Inside the Neolithic Mind: Consciousness, Cosmos and the Realm of the Gods

  • David Lewis-Williams &
  • David Pearce
Thames & Hudson: 2005. 320 pp. £18.95 0500051380 | ISBN: 0-500-05138-0

David Lewis-Williams, professor emeritus at the University of the Witwatersrand in South Africa and member of its Rock Art Research Institute, shows no sign of losing the desire to confront his archaeological colleagues with new and controversial ideas.

If his earlier book The Mind in the Cave (Thames & Hudson, 2002) rocked the boat of mainstream archaeological science with its innovative and insightful analysis of the origins of art and the replacement of Neanderthals by modern humans, then his new one, Inside the Neolithic Mind, co-written with David Pearce, is nothing less than an attempt to capsize the vessel of mainstream archaeology altogether.

The Mind in the Cave contained a fair amount of marxist theory, and opened with a quotation from Karl Marx. The opening chapter of Inside the Neolithic Mind also states broad support for marxist approaches and the work to this end by V. G. Childe, but focuses instead on the nature of human consciousness. It presents Coleridge's opium-induced poem Kubla Khan as an example of a form of consciousness analogous to that experienced by the makers of the earliest monumental architecture at sites including the religious centre of Göbekli Tepe in Turkey and the chamber tombs of Knowth and Newgrange in Ireland.
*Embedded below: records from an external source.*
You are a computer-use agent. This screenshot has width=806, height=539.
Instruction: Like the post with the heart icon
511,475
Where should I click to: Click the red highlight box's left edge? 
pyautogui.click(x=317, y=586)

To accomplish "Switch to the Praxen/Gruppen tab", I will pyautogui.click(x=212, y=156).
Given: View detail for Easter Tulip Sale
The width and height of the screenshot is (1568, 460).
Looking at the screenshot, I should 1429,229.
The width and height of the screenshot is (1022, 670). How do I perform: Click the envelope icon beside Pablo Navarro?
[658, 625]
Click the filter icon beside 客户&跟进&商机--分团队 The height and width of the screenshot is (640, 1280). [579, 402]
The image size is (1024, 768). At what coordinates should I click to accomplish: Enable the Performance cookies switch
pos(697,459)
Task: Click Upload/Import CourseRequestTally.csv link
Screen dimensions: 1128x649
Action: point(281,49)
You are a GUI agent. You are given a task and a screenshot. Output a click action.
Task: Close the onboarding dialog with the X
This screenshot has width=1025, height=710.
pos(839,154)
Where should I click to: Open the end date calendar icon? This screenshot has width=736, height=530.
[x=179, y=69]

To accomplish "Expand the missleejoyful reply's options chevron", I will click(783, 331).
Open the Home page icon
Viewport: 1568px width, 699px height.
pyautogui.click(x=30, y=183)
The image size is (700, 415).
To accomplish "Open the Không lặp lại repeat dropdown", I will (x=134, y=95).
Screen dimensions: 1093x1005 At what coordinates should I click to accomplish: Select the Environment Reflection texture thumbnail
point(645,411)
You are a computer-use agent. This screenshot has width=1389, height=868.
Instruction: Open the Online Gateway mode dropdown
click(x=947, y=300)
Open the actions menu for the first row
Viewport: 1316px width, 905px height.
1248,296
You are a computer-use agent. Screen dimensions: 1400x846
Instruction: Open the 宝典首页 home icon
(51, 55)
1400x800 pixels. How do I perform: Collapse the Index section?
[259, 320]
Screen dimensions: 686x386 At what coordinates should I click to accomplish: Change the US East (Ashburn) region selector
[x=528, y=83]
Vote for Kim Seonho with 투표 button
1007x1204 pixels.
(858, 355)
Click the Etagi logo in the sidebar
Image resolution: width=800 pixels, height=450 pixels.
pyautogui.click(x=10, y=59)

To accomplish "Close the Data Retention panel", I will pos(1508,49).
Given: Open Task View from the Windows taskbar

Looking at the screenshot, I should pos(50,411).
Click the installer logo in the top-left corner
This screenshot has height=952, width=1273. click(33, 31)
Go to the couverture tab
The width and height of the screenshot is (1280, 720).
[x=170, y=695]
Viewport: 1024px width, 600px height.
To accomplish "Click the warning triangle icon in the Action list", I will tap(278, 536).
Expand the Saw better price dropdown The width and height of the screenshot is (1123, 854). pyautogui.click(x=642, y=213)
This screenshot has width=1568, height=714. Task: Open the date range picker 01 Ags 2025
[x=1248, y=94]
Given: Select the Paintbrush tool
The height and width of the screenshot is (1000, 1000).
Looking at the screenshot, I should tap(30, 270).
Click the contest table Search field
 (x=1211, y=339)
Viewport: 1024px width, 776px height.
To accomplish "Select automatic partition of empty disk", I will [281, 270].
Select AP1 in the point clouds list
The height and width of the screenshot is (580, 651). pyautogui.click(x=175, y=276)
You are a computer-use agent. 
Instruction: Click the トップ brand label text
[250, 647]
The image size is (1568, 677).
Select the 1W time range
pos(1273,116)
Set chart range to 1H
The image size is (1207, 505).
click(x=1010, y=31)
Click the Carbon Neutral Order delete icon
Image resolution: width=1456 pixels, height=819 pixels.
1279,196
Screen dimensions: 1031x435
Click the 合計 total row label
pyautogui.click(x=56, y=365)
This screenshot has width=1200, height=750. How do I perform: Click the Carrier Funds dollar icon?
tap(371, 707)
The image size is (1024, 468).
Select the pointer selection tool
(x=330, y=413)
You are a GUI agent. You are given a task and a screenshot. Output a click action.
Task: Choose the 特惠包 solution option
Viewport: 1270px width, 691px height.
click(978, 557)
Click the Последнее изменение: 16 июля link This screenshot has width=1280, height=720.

Can neurological studies shed light on the building of Neolithic religious centres such as Göbekli Tepe? Credit: K. SCHMIDT/ORIENT-ABTEILUNG DAI

This discussion of Coleridge's poem is just the start of a literary and scientific tour de force that touches on the works of Dante, Jean-Jacques Rousseau, Aristotle, St Paul, Thomas Aquinas, Rudyard Kipling and other figures who are not the standard fare of scientific archaeology. Many academic and field archaeologists will retrench and find polemic arguments against the authors' unconventional ideas and methods. But I think Lewis-Williams and Pearce have done the scientific community a service by continuing to push the frontiers of archaeological knowledge.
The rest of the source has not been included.